* WORK TASK *
Scan the entries below and report only how many lines contain "computer".

::::

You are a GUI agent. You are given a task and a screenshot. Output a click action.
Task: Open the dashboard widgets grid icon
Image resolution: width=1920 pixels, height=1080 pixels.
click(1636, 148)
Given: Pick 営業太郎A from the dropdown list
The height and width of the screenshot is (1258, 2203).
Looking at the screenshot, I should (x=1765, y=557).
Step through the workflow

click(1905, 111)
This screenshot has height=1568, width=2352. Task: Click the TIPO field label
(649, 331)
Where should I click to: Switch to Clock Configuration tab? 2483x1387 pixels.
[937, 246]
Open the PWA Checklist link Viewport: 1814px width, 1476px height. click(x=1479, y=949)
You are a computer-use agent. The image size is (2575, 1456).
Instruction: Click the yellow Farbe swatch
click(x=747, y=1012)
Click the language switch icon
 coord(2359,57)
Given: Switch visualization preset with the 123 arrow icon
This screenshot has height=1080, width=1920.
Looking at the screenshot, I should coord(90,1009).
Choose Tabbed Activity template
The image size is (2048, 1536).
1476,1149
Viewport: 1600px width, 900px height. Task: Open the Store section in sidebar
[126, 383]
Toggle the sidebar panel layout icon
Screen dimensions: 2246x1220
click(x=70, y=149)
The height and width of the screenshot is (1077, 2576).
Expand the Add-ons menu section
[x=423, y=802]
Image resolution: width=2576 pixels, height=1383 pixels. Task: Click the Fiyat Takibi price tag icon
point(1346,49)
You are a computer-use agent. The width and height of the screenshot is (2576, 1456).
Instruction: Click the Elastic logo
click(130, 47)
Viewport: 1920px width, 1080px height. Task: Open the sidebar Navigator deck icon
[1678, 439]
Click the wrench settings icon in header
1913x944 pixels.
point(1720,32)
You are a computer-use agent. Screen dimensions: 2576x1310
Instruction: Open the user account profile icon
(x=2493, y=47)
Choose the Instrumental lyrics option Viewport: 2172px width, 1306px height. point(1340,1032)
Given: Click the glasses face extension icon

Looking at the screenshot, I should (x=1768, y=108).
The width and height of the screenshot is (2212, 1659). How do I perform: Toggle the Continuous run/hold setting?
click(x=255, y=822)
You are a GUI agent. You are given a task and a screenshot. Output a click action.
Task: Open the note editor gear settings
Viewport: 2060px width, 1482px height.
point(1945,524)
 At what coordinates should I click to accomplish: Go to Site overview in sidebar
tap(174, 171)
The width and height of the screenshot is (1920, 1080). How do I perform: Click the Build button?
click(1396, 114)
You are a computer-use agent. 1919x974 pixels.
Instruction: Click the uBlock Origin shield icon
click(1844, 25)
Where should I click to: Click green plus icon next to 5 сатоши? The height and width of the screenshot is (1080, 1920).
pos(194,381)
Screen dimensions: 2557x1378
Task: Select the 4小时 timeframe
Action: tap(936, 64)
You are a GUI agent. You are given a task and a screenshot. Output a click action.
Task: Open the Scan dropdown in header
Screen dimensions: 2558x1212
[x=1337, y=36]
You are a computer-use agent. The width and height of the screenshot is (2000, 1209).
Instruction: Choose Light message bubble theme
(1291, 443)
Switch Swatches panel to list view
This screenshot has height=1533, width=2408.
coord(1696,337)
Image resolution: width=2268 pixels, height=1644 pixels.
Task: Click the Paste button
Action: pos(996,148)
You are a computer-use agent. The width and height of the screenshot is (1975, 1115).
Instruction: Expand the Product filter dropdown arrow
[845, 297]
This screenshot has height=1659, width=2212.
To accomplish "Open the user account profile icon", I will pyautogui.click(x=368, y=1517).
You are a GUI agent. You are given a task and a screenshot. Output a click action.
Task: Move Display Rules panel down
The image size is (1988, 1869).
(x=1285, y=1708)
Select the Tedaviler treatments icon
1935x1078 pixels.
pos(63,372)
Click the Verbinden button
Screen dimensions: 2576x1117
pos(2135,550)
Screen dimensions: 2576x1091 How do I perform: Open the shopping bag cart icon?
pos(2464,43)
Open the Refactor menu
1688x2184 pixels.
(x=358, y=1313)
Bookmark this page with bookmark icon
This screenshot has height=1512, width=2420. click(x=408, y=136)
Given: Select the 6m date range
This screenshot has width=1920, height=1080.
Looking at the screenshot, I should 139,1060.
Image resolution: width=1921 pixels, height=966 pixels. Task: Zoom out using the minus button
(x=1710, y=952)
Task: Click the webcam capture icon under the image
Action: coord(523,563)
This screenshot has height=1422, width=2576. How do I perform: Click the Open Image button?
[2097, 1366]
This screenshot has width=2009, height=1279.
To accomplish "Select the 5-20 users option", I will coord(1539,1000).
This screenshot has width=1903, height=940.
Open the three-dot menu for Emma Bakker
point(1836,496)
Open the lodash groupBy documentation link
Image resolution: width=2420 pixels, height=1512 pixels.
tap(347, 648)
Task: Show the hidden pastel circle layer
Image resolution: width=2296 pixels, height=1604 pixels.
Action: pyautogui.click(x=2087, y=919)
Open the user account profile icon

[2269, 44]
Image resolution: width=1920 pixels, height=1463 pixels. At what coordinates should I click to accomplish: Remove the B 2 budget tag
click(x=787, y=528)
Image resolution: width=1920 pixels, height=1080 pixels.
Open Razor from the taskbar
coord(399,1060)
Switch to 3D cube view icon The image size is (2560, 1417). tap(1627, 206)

::::

* EXPECTED ANSWER *
6